Prostatic Artery Embolization Works for Enlarged Prostate
Cumulative rates of success were 87.2% at 3 months, 80.2% at 18, and 72.3% at 36.
SAN DIEGO—Minimally invasive prostatic artery embolization (PAE) is effective in reducing frequent urination and other symptoms associated with an enlarged prostate, according to findings presented at the Society for Interventional Radiology annual meeting.
In addition, compared with surgery, PAE was associated with similar outcomes and enabled patients to leave the hospital three to six hours after treatment with immediate symptom relief. PAE was not associated with an increased risk of urinary incontinence or sexual dysfunction, the study found.
The study, by João Martins Pisco, MD, PhD, of Saint Louis Hospital in Lisbon, Portugal, and colleagues, included 500 consecutive patients with benign prostatic hyperplasia (BPH) and moderate to severe lower urinary tract symptoms (LUTS). All had failed medical therapy for at least 6 months and underwent PAE.
Patients ranged in age from 45 -89 years (mean 69.5 years) and the prostate volume ranged from 35-269 cc (mean 92 cc).
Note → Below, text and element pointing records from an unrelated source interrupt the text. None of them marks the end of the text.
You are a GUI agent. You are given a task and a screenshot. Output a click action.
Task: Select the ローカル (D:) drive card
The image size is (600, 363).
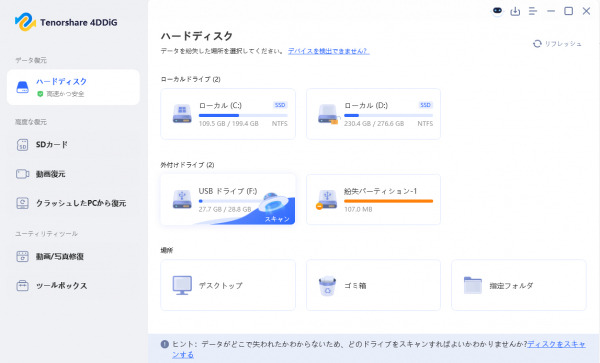pos(373,114)
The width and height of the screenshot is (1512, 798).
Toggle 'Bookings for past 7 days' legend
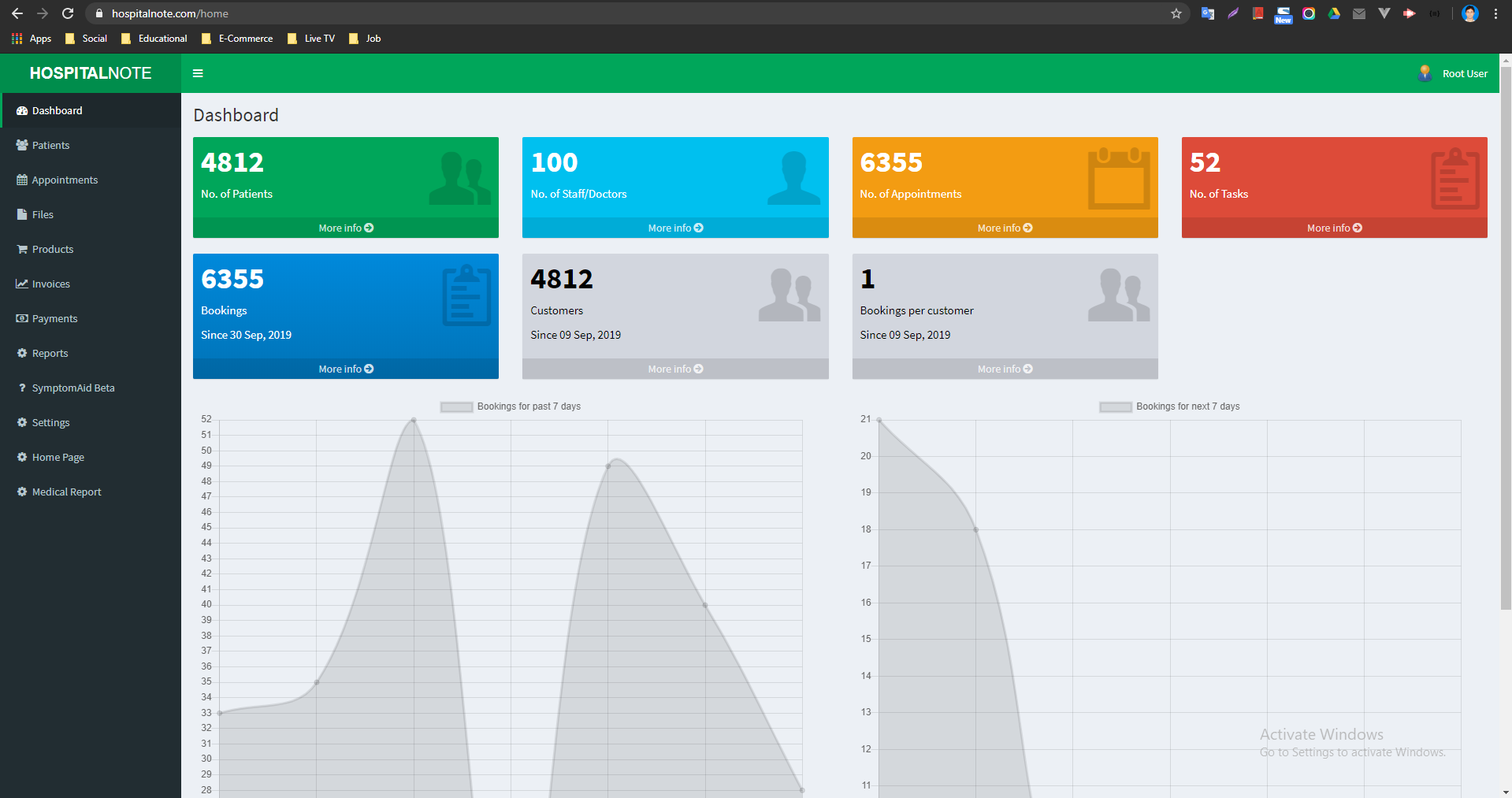(x=511, y=406)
Patients were evaluated before and at 1, 3, 6, and every 6 months after the procedure. Nonspherical polyvinyl alcohol (PVA) particles were used. The follow up control ranged from 3 to 52 months (mean 20.1 months).
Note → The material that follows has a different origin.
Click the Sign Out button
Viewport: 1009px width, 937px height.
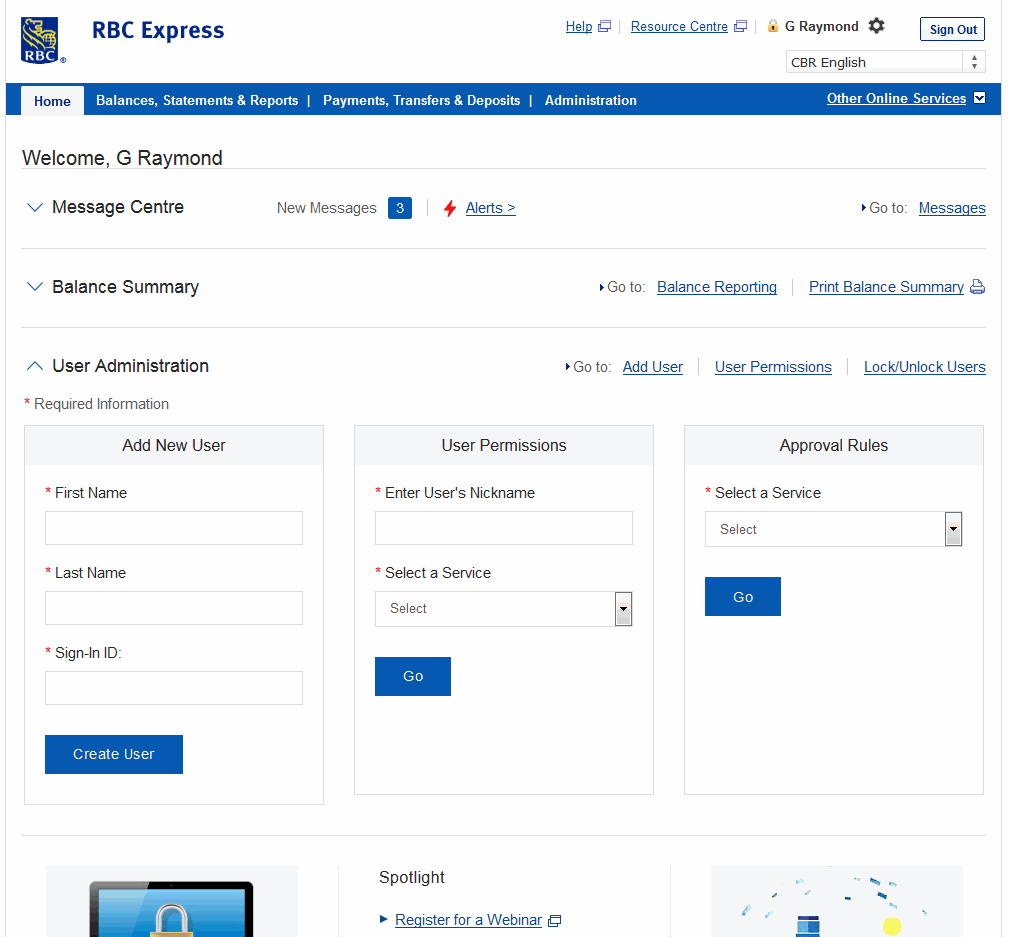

All patients were controlled at short-term at least at 3 months, 319 patients over 1,5 years (mid term) and 48 patients over 3 years (long term). From the last group 12 patients have been followed over 4.5 years, the researchers reported.
Nine technical failures occurred, and 22 patients were lost to follow up. From the 469 controlled patients, there were 107 (22.8%) clinical failures, 60 (12.8%) at short term, 34 (10.6%) at mid-term and 13 (27.1%) at long term.
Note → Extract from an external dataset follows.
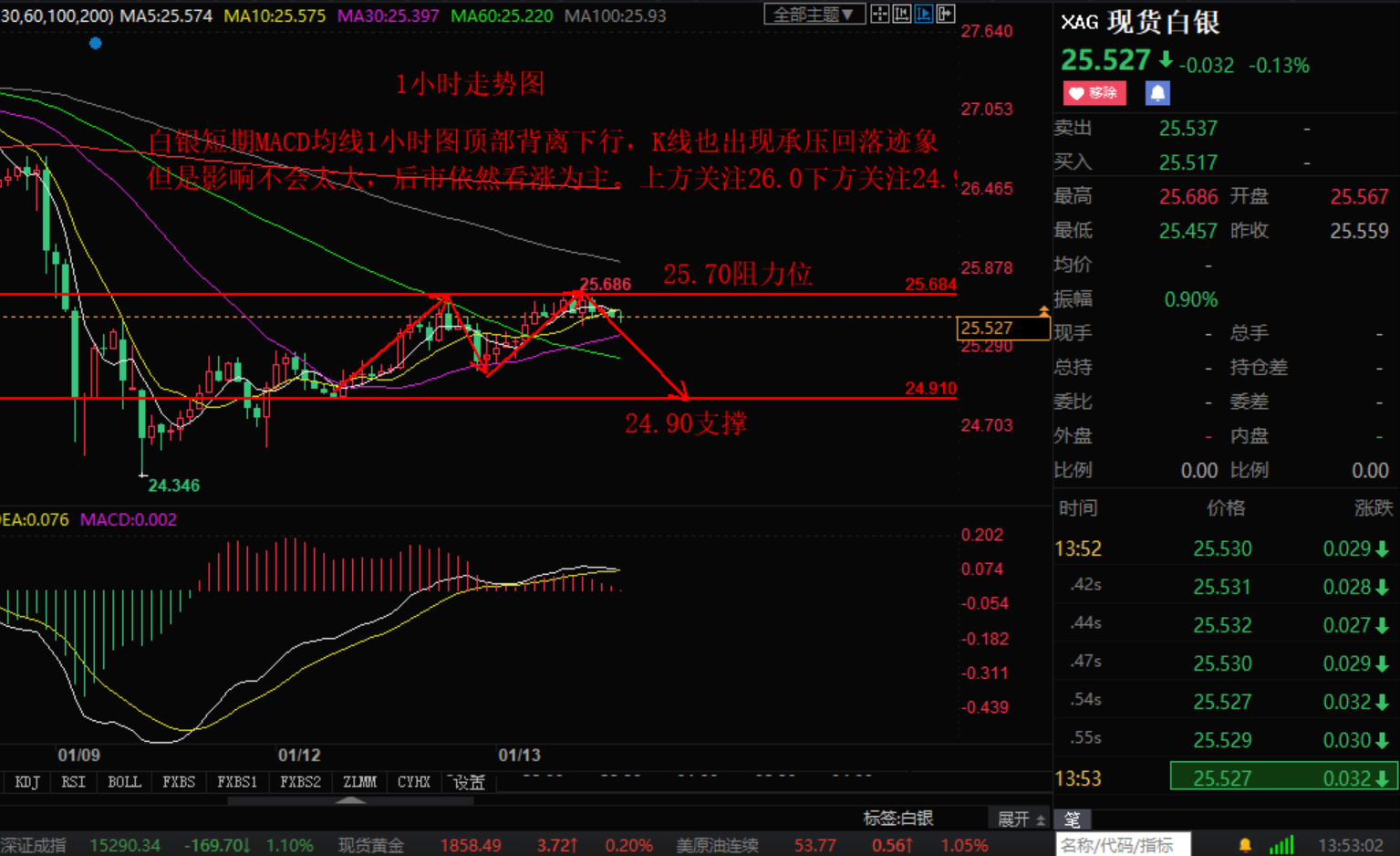Click the name/code search input field
1400x856 pixels.
pos(1123,845)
Cumulative rates of clinical success were 87.2% at 3 months (short term), 80.2% at 18 months (medium term), and 72.3% at 36 months (long term). Two patients suffered major complications, including a bladder wall ischemia, which was treated with simple surgery, and uncomfortable perineal pain lasting for 3 months. Both patients remained without sequelae. No case of sexual dysfunction or urinary incontinence was reported.
"PAE is a safe, well tolerated, and efficient outpatient procedure, an alternative to surgery, for patients with BPH refractory to medical therapy, with good short, mid-term and long term results, without sexual dysfunction or urinary incontinence," the investigators reported in their study abstract.